The mattress this woman is carrying around is the least of her baggage.

She dialed 1-800-M-A-T-T-R-E-S and left off the last S for scumbag.

They say ‘crazy in the head = crazy in bed.’ But what if she carries the bed around with her? That’s foolishly crazy.

Char Char Binks | February 4, 2015 at 4:00 pm

I just followed her on Facebook, because she’s pretty.

Read the Title IX investigation report on this. She was caught lying many times to the police and campus security. She has zero credibility.

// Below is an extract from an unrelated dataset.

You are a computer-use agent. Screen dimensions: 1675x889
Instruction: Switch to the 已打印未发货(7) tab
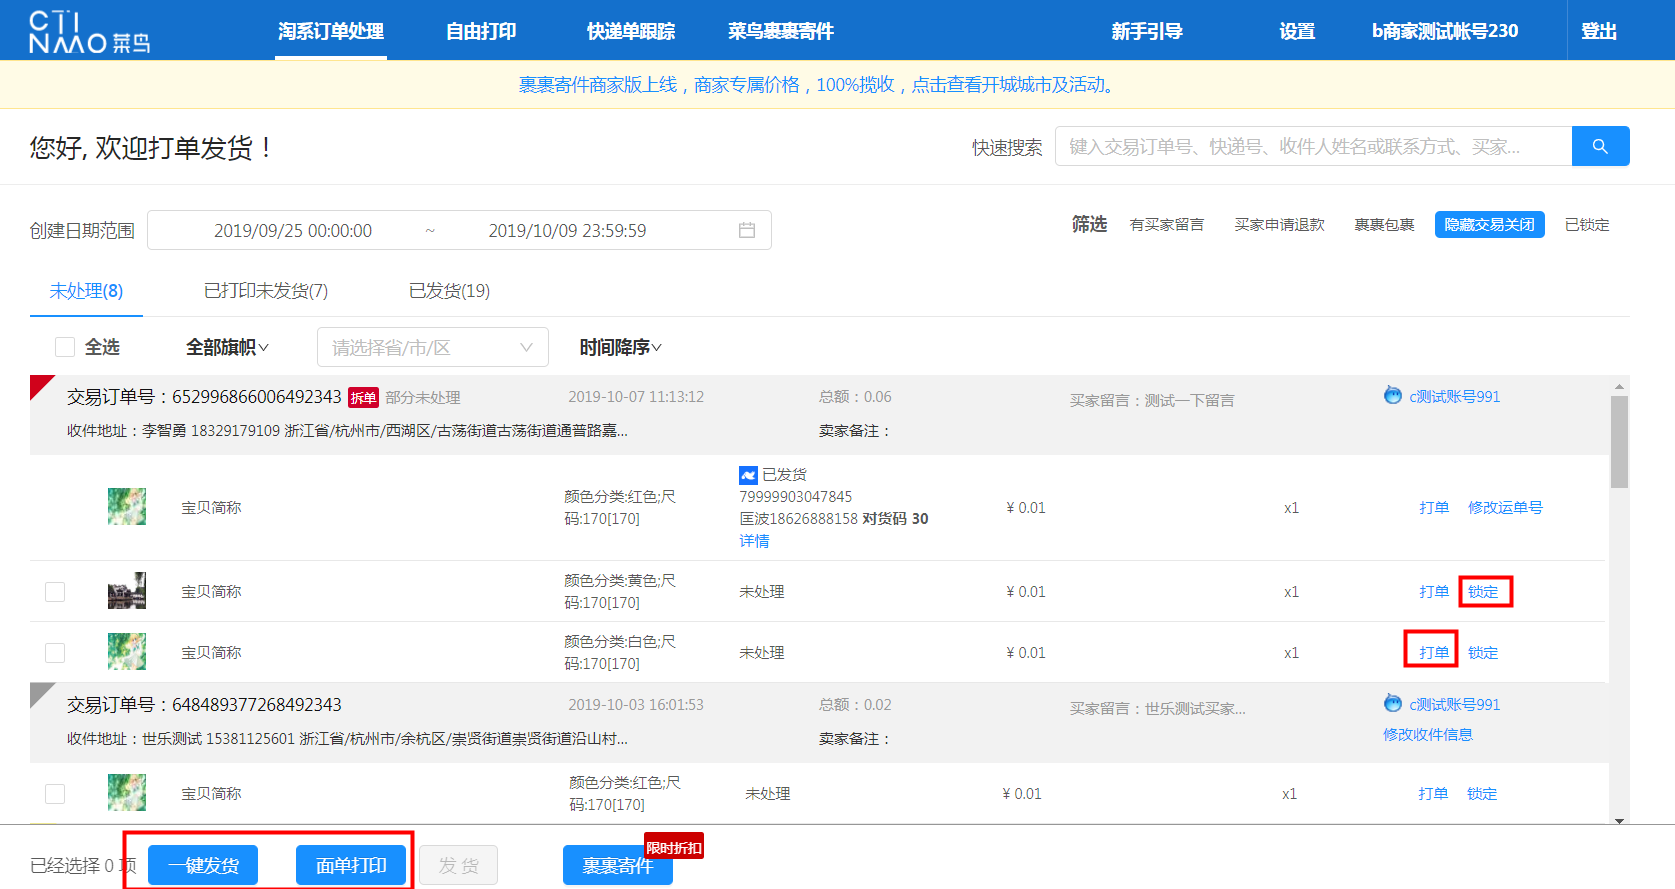[x=266, y=291]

    Gremlin1974 in reply to BrianMacker. | February 4, 2015 at 11:56 pm

    Yes but Facts, Logic, and Reason don’t matter to this bunch. Especially when they are as disturbed as this young lady appears to be, she has probably convinced herself or allowed herself to be convinced that events happened differently than they did.

    Gremlin1974 in reply to BrianMacker. | February 4, 2015 at 11:56 pm

    Hey, Brian can you link that report?

As a public service to young men attending college, all you need to know is explained in the “Hot/Crazy Matrix”

https://www.youtube.com/watch?v=_VyKFuKYQNc

So is she still packing around the mattress?